Text provided: Begin
Does alcohol ruin wine? A question Of the future
/You’re crazy, is what you are all thinking. Isn’t that the core of wine itself, the alcohol? But, I had a strange experience that made me rethink the value of alcohol in wine, and what the future might hold.
I attended an industry wine event in the fall with peers in the non-alcoholic space. The tasting event was 98% traditional wine, with a few vendors offering non-alcoholic options. Many years ago, being at an event like this would have been a dream, surrounded by European wines to sample ad nauseam.
As a wine professional, tasting and spitting is expected so when a colleague suggested I sample a few traditional wines from her region, I thought it would be good training for my palate which hasn’t tasted alcohol in years.
What happened was surprising. I thought I would enjoy those heavenly sips of the forbidden fruit but it was the opposite. I hated it. After sampling about 4-5 different white and sparkling wines, I was disgusted because all I could taste was the alcohol. It was overwhelming. My palate was unable to distinguish anything more than primary flavours - gone was the ability to assess secondary and tertiary notes.
I felt like alcohol had ruined the wine.
It made me sit back and think about the wine industrial-complex as a whole. From a young age, we’re taught via marketing and society that wine is complex and structured and nuanced and the more you drink the more you are able to ascertain it’s uniqueness. And the more sophisticated you become.
Text provided: End
Material to process: Begin
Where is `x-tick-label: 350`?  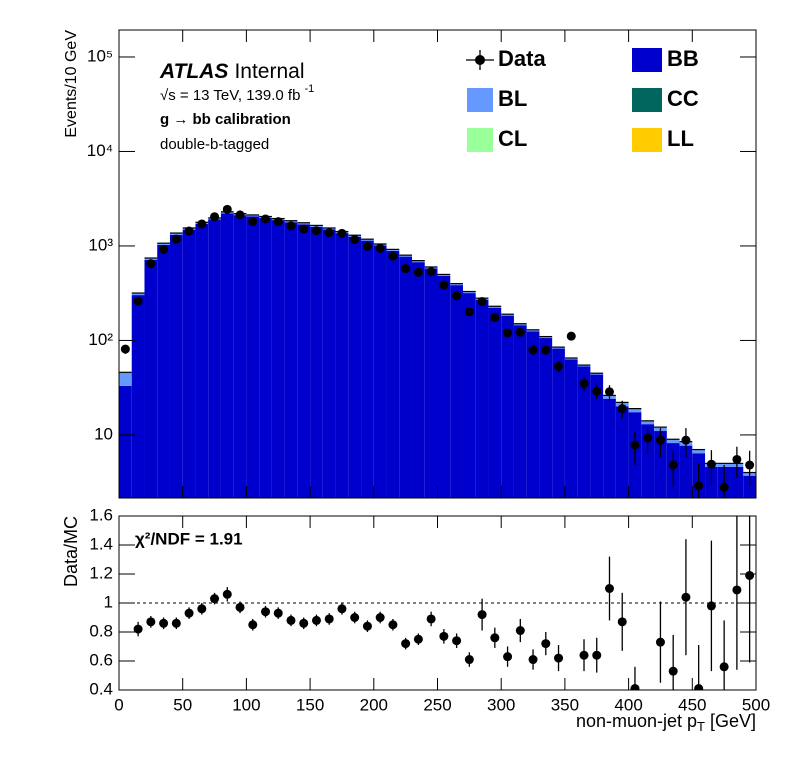
x-tick-label: 350 is located at coordinates (565, 704).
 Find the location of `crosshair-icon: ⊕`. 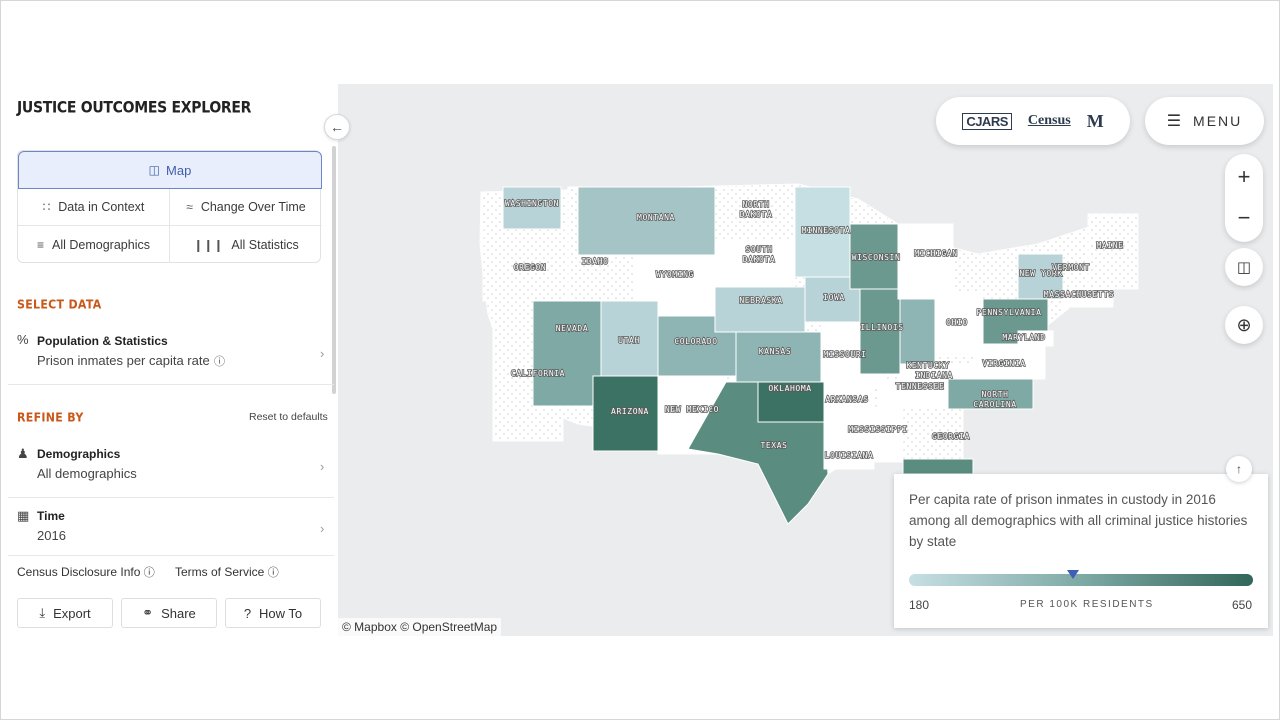

crosshair-icon: ⊕ is located at coordinates (1244, 324).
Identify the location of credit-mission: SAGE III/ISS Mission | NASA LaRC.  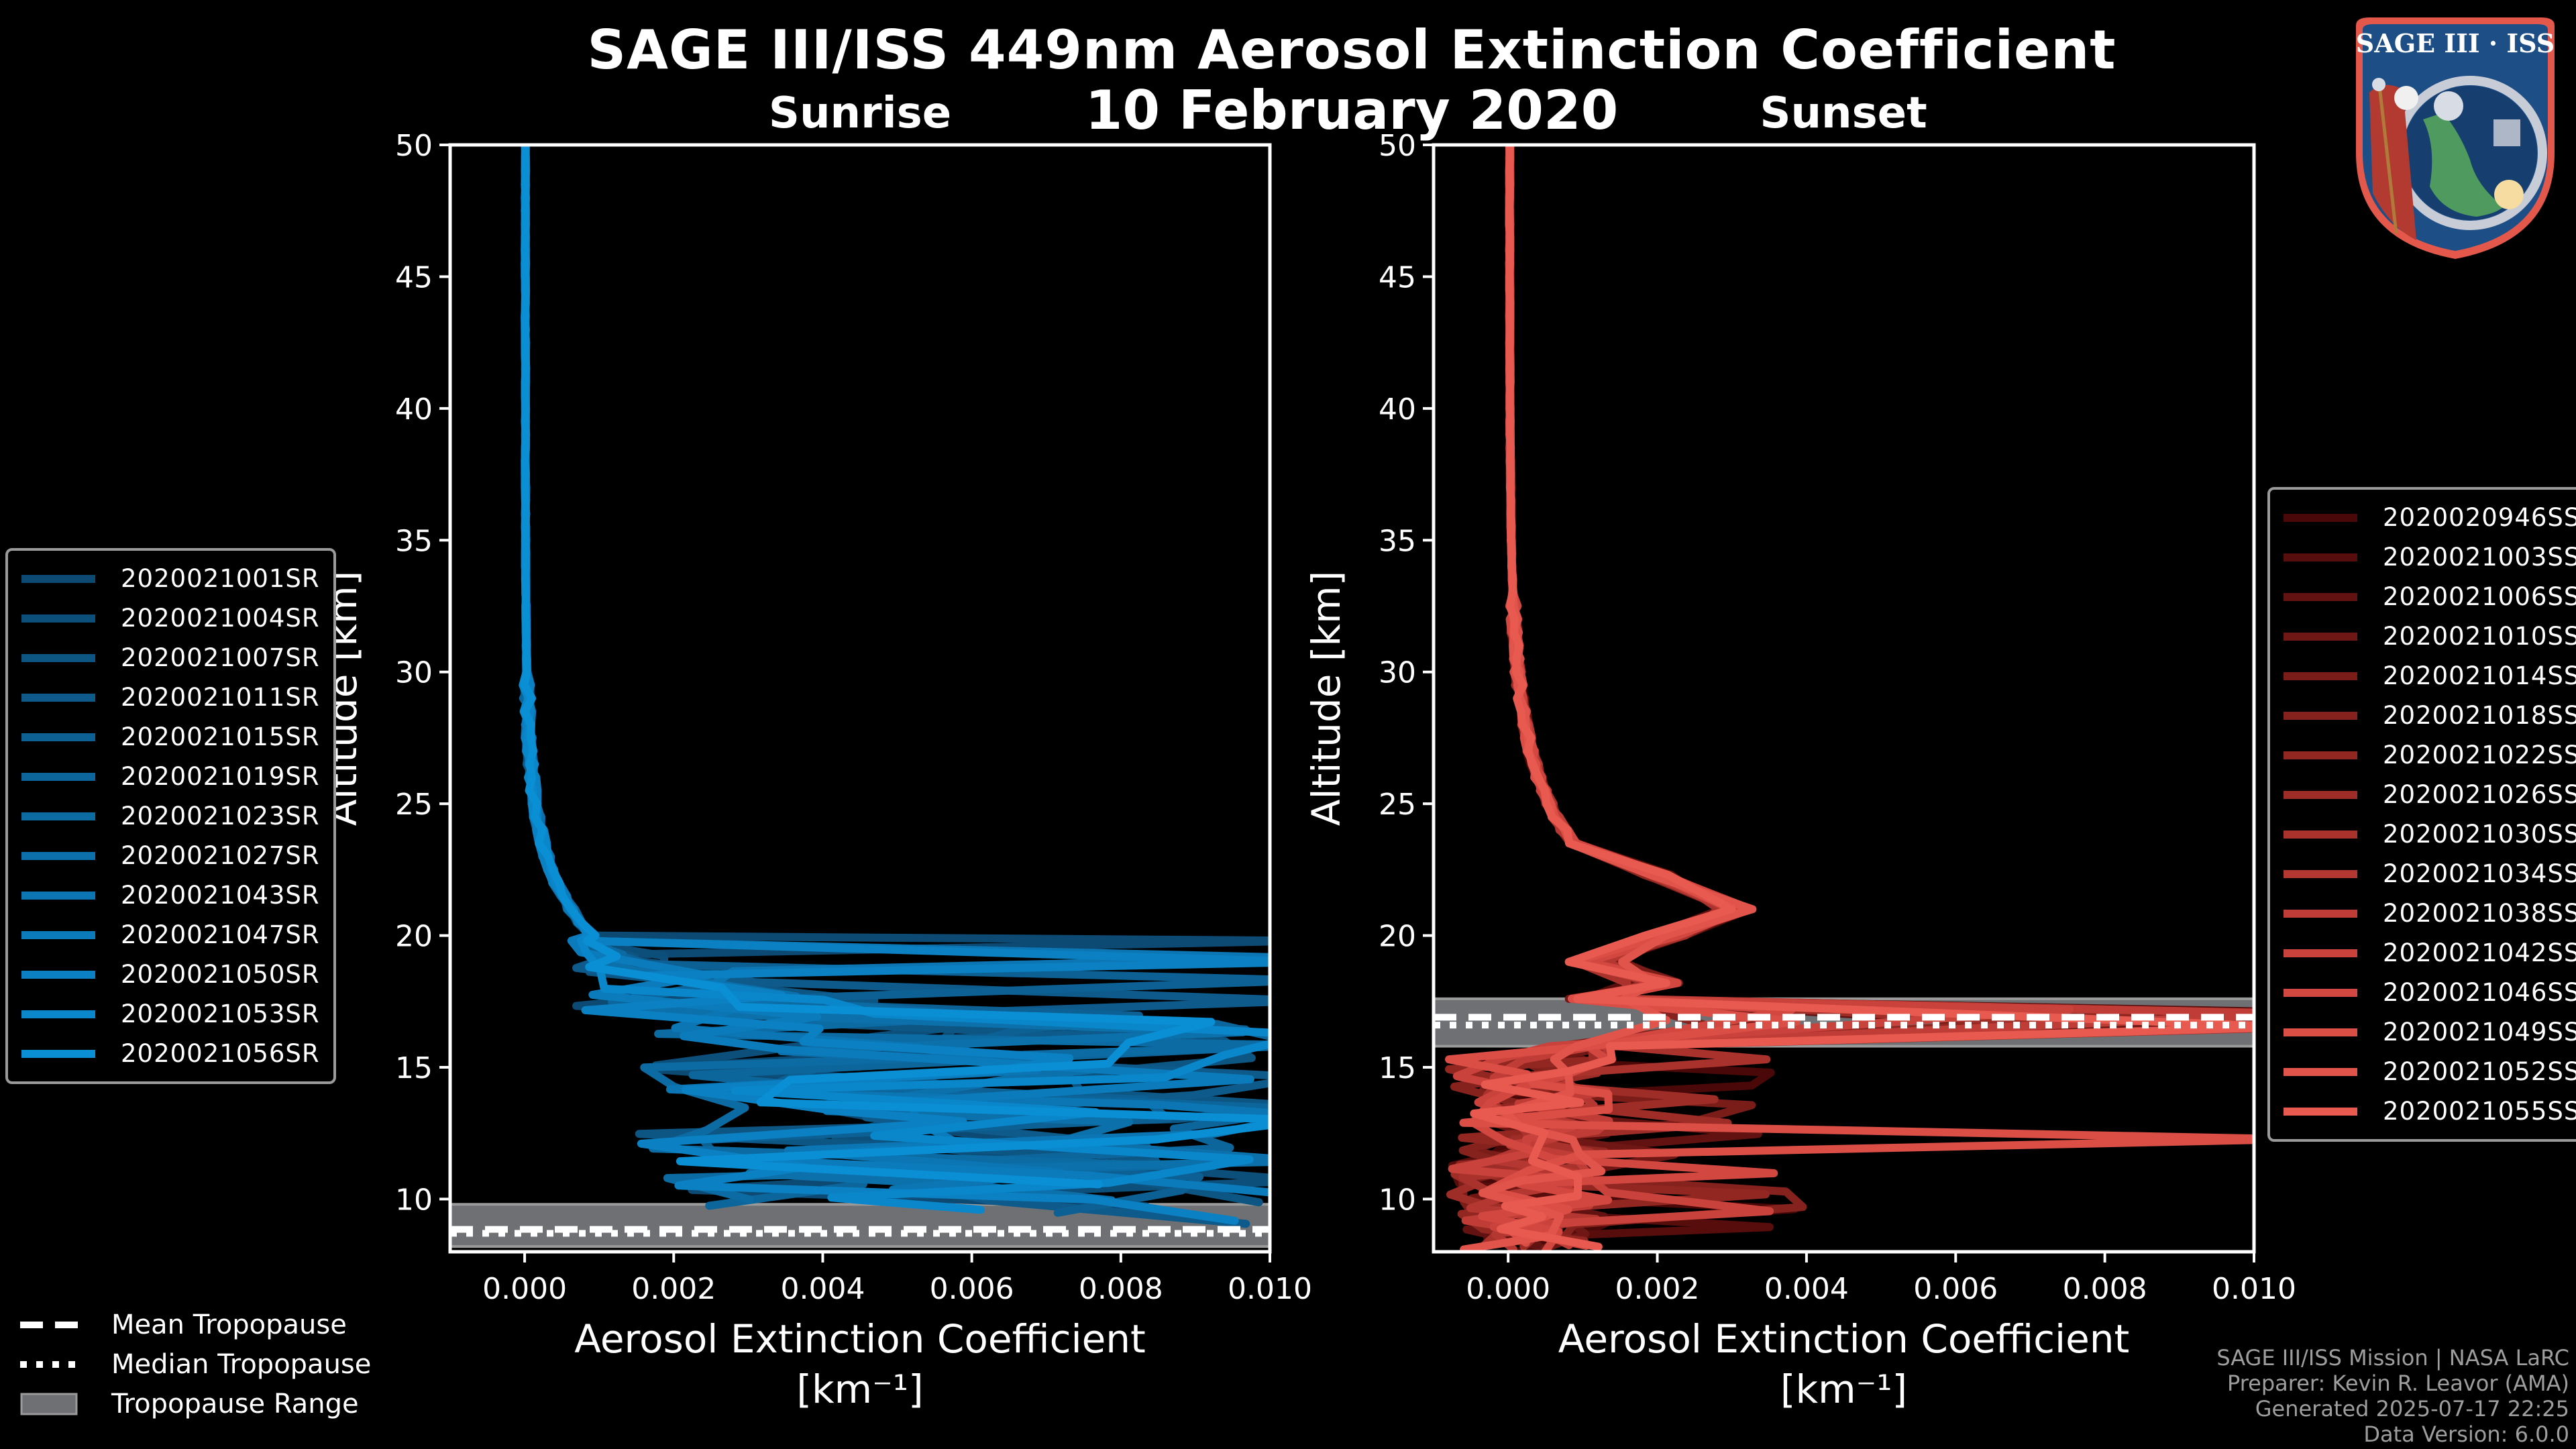
(2392, 1358).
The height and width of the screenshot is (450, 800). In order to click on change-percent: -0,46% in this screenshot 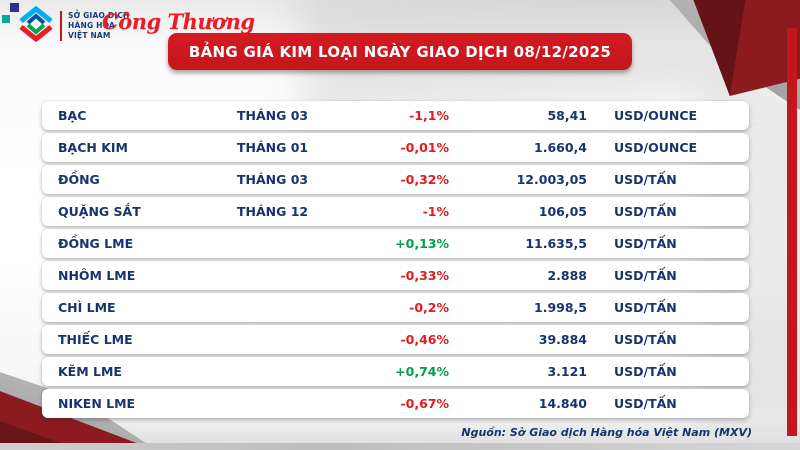, I will do `click(424, 340)`.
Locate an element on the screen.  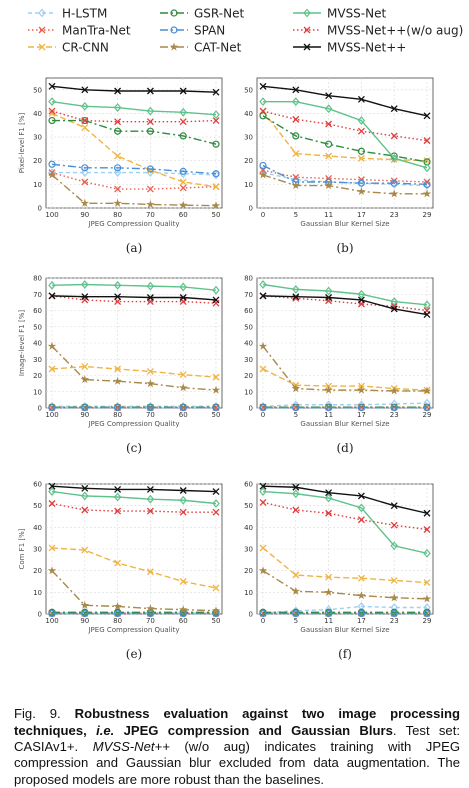
y-tick-label: 60 is located at coordinates (248, 311).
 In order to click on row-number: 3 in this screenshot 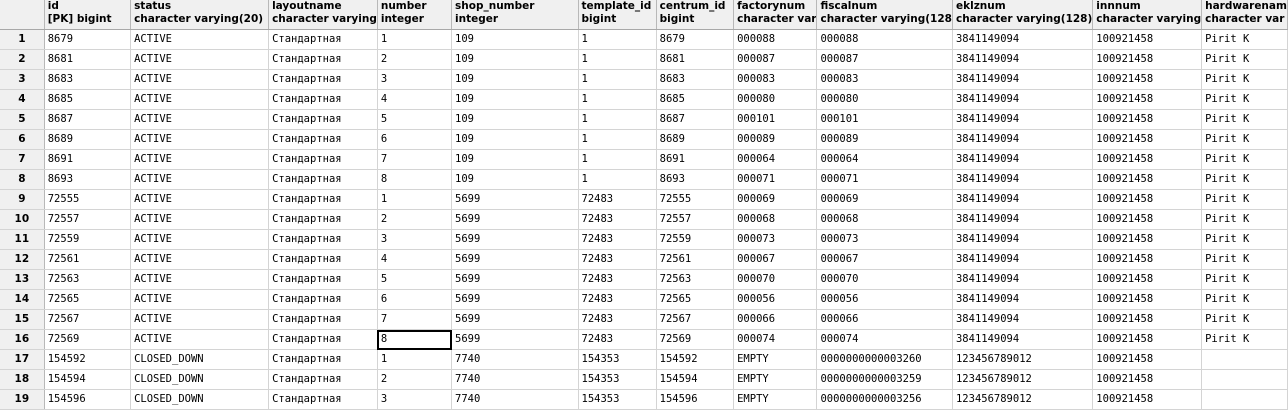, I will do `click(22, 80)`.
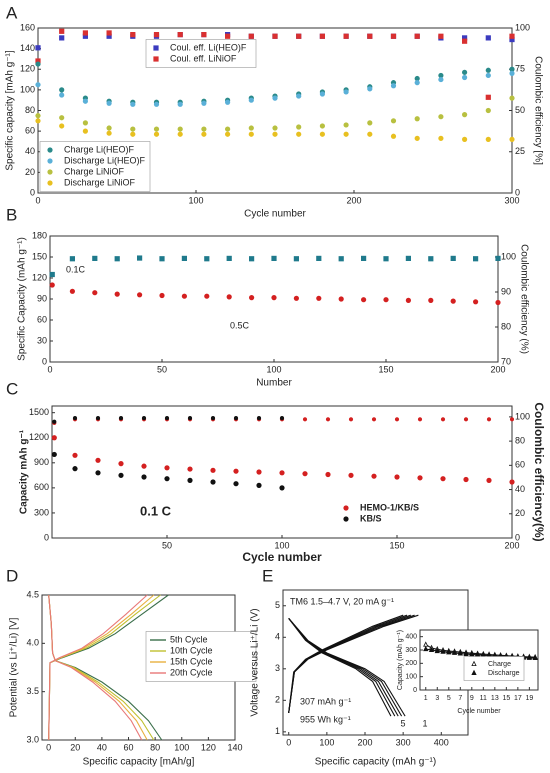  I want to click on legend-label: Discharge, so click(504, 674).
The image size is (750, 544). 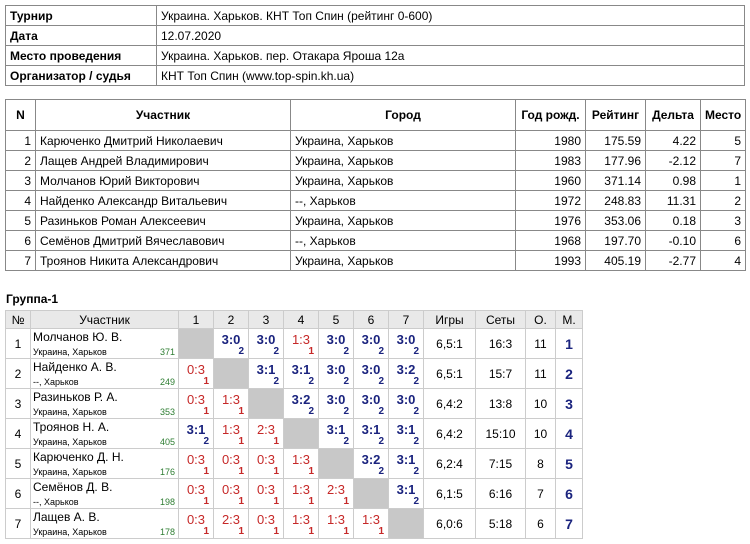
Material to process: End
## Problem A
In the wine and alcohol article, what share of the fall tasting event was traditional wine?
## Problem B
Reproduce the records from their first line through the line containing "crosshair-icon: ⊕ is", inclusive, and omit the pictures.

## Written solution A
98% of it was traditional wine.

## Written solution B
Where is `x-tick-label: 350`?  
x-tick-label: 350 is located at coordinates (565, 704).
 Find the location of `crosshair-icon: ⊕`. 

crosshair-icon: ⊕ is located at coordinates (1244, 324).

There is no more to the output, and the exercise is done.